Donald Trump kembali menggebrak panggung politik internasional dengan pernyataan kontroversial dan ambisiusnya: jika terpilih kembali sebagai Presiden Amerika Serikat, ia akan menelepon Presiden Rusia Vladimir Putin pada hari pertamanya menjabat, Senin, untuk mendesak diakhirinya perang di Ukraina.
Pernyataan ini disampaikan Trump dalam sebuah kampanye di New Jersey, akhir pekan lalu, di mana ia mengklaim bisa menyelesaikan konflik bersenjata antara Rusia dan Ukraina “dalam waktu 24 jam.” Sebuah janji yang memicu perdebatan hangat di dalam dan luar negeri, sekaligus menyoroti pendekatan diplomasi pribadi ala Trump yang pernah mewarnai masa jabatannya di Gedung Putih.
Diplomasi Lewat Telepon: Realistis atau Populisme?
“Saya akan menelepon Putin pada hari pertama. Hari Senin pagi,” ujar Trump di hadapan ribuan pendukungnya. “Dan saya akan menelepon Zelensky beberapa jam kemudian. Saya akan membuat mereka duduk, dan perang ini akan selesai dengan cepat. Tidak perlu lagi pembunuhan, tidak perlu lagi uang miliaran dolar.”
Trump menuduh pemerintahan Presiden Joe Biden telah memperpanjang perang dengan membanjiri Ukraina dengan bantuan militer tanpa arah penyelesaian diplomatik yang jelas. Ia juga menilai bahwa NATO dan negara-negara Eropa terlalu bergantung pada kekuatan dan dana dari Washington.

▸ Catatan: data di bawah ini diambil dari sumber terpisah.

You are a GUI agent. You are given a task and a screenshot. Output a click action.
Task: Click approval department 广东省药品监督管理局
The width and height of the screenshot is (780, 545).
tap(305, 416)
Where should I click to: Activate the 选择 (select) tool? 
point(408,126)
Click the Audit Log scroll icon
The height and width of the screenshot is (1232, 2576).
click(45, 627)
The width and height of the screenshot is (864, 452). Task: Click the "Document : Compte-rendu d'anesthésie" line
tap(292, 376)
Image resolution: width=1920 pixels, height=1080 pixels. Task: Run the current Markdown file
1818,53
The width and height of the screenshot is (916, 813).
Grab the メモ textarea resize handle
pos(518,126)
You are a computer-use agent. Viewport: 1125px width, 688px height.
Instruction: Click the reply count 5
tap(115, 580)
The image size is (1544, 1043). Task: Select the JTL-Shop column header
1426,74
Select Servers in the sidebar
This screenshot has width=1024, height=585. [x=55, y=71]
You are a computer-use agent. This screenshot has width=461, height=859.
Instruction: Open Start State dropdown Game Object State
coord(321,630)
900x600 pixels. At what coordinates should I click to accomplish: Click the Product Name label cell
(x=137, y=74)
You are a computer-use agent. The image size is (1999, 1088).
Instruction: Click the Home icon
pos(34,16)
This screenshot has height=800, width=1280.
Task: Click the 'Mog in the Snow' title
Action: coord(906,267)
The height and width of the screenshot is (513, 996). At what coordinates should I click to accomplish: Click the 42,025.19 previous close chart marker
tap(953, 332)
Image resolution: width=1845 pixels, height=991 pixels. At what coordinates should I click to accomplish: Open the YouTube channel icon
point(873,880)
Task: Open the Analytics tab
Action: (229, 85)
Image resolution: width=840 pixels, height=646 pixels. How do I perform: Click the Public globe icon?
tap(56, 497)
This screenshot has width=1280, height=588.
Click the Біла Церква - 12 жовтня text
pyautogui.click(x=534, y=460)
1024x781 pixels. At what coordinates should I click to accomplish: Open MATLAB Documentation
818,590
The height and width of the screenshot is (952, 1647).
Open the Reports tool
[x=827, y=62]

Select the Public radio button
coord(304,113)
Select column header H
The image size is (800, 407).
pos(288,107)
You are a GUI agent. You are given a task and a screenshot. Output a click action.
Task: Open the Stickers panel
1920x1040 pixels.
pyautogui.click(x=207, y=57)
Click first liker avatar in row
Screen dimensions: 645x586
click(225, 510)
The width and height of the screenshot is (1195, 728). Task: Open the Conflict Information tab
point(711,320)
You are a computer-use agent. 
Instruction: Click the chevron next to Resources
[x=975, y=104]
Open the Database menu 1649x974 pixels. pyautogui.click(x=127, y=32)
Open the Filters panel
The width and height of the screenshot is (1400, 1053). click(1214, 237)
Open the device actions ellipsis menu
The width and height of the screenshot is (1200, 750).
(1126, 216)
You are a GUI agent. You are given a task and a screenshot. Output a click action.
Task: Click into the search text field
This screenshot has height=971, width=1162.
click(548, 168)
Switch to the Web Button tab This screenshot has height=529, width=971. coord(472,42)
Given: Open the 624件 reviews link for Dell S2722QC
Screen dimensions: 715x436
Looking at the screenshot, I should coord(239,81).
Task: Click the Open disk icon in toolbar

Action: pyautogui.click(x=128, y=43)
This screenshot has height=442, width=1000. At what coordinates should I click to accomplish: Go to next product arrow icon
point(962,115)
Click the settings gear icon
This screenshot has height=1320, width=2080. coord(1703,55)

Namun, banyak pengamat menilai janji Trump sebagai retorika politik yang nyaris mustahil diwujudkan. “Perang Ukraina-Rusia bukan sekadar soal dua pemimpin yang perlu ditelepon. Ini konflik geopolitik yang kompleks, dengan akar sejarah panjang dan berbagai aktor yang terlibat,” ujar Prof. Linda Halloran, analis hubungan internasional dari Georgetown University.
Hubungan Panjang Trump dan Putin
Selama masa kepresidenannya, Trump dikenal memiliki relasi yang tidak biasa dengan Putin. Beberapa kali ia menuai kritik karena dianggap terlalu lunak terhadap pemimpin Kremlin tersebut. Bahkan laporan intelijen AS sempat menyebutkan adanya upaya Rusia memengaruhi pemilu 2016 untuk menguntungkan Trump—isu yang dibantah keras oleh mantan presiden itu.
Kini, dengan perang yang telah berlangsung lebih dari dua tahun dan menelan ratusan ribu korban, Trump berupaya menempatkan dirinya sebagai calon presiden yang mampu “mengembalikan perdamaian dunia,” meski dengan pendekatan yang dianggap banyak pihak terlalu individual dan simplistis.
Ukraina Tak Mau Ditekan
Menanggapi pernyataan Trump, Pemerintah Ukraina melalui juru bicara Kementerian Luar Negeri menyatakan bahwa “setiap penyelesaian damai harus berdasarkan prinsip keadilan dan kedaulatan.” Kyiv menegaskan tidak akan menerima tekanan diplomatik untuk menyerahkan wilayahnya, termasuk Krimea dan Donbas, demi kesepakatan cepat yang menguntungkan Rusia.
Pernyataan ini secara tidak langsung menjadi sindiran terhadap pendekatan pragmatis Trump, yang sebelumnya pernah menyebut Krimea sebagai “wilayah yang sudah dikuasai Rusia sejak lama.”
Dampak Politik Global
Pernyataan Trump menimbulkan efek riak secara internasional. Sejumlah negara Eropa Timur menyuarakan kekhawatiran jika Washington di bawah Trump akan menarik dukungannya terhadap Ukraina. Di sisi lain, beberapa negara yang lelah dengan perang panjang justru menyambut baik ide negosiasi yang lebih agresif untuk menghentikan konflik.
“Trump mungkin sedang membangun citra sebagai ‘juru damai’, tapi dunia tahu bahwa konflik seperti ini tak bisa diselesaikan hanya dengan satu telepon,” ujar Michael Kovrig, mantan diplomat Kanada dan pengamat isu Rusia.